Directions for this task: Leave out pictures; repeat exactly the lines from the "Where should I" line through the last of the data below.
[Start of Attachment]
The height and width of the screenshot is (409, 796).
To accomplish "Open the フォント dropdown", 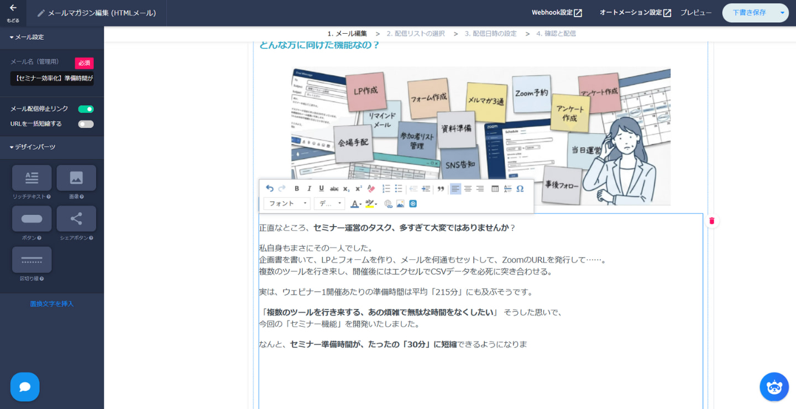I will [x=286, y=203].
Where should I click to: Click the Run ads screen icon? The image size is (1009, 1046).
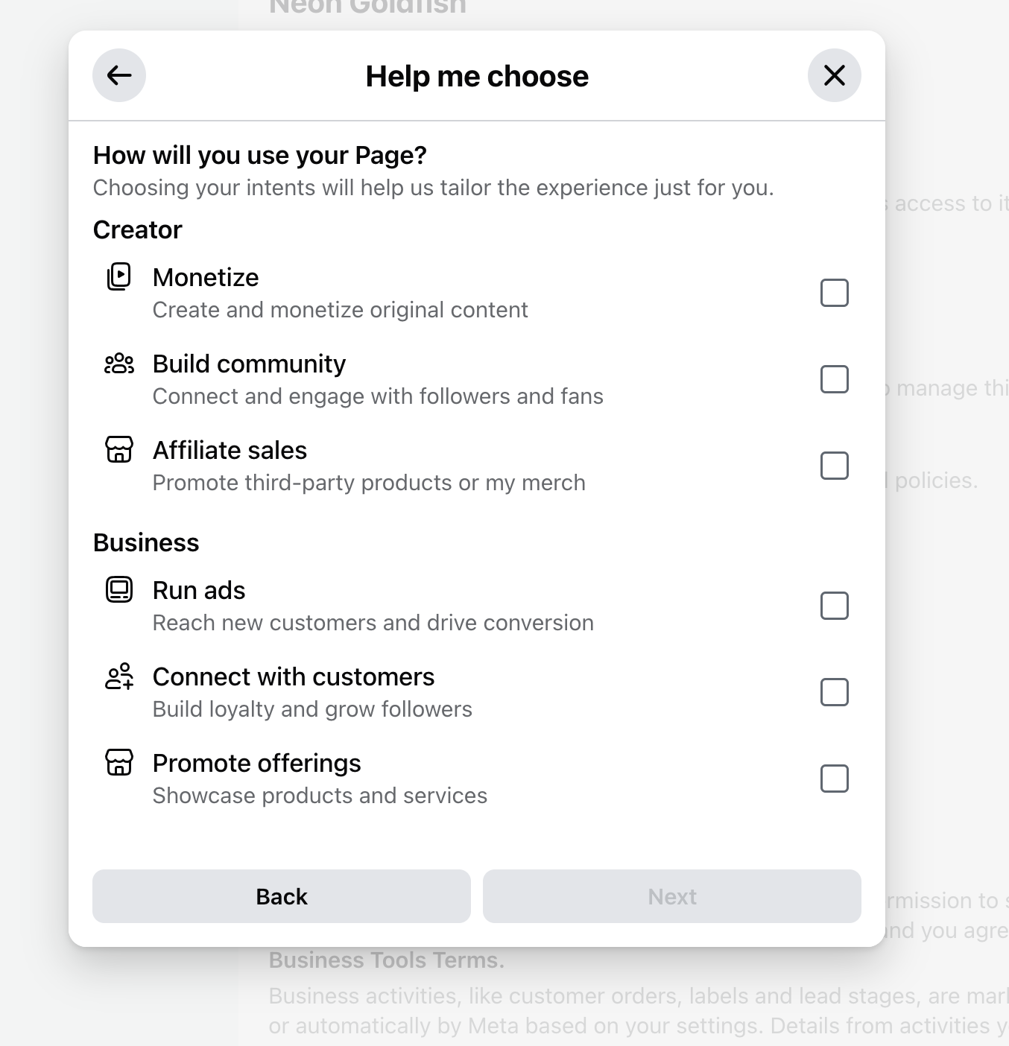click(x=119, y=589)
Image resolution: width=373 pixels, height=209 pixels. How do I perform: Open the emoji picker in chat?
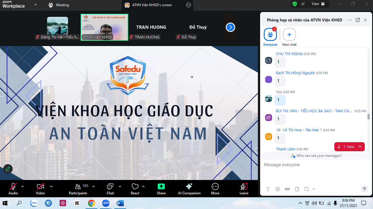278,189
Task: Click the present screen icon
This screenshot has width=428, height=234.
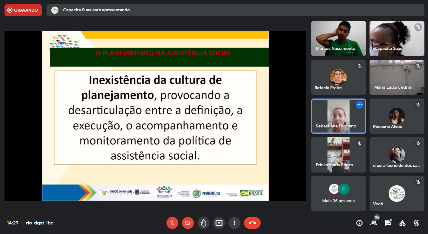Action: point(219,223)
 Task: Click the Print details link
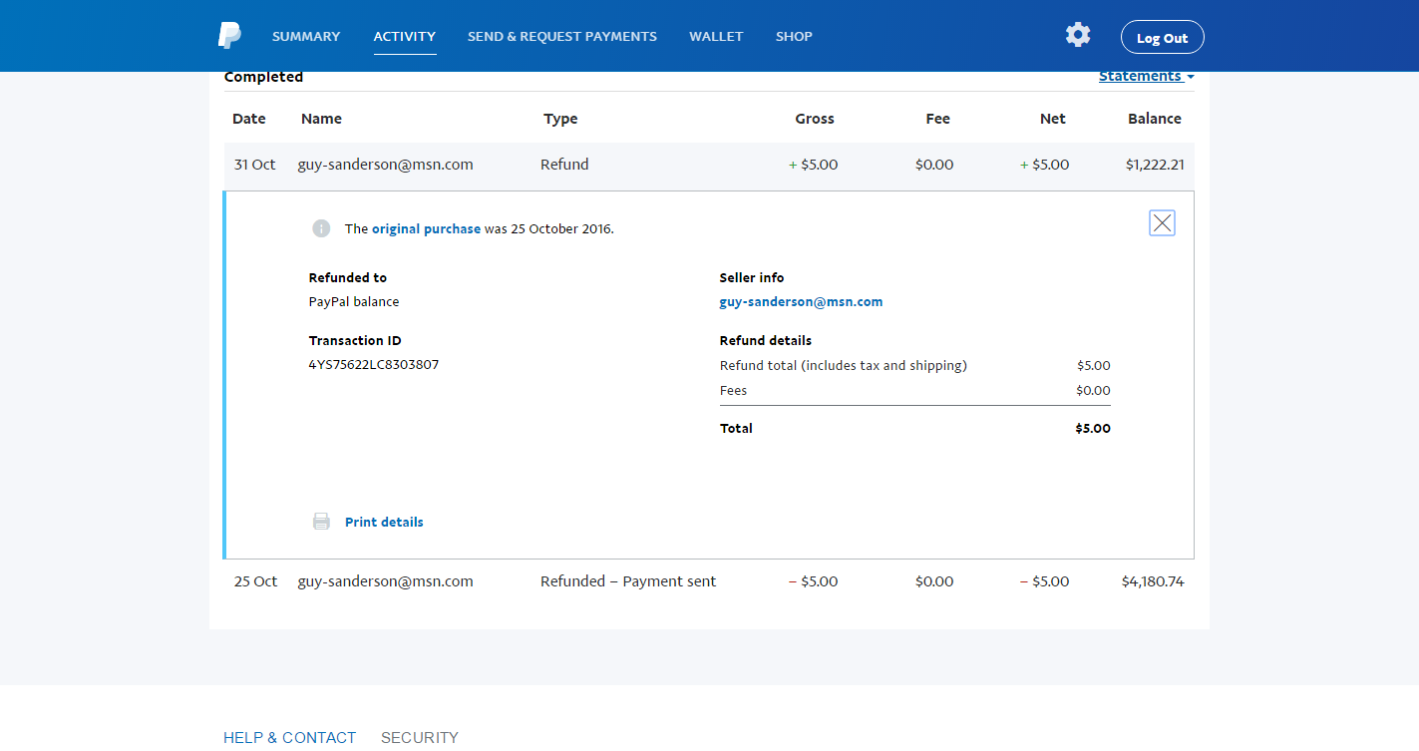pyautogui.click(x=384, y=522)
[End of Attachment]
Written response:
Where should I click to: Click the Run ads screen icon? The image size is (1009, 1046).
click(x=119, y=589)
Image resolution: width=373 pixels, height=209 pixels. How do I perform: Open the emoji picker in chat?
278,189
Task: Click the present screen icon
This screenshot has width=428, height=234.
Action: point(219,223)
 Task: Click the Print details link
pyautogui.click(x=384, y=522)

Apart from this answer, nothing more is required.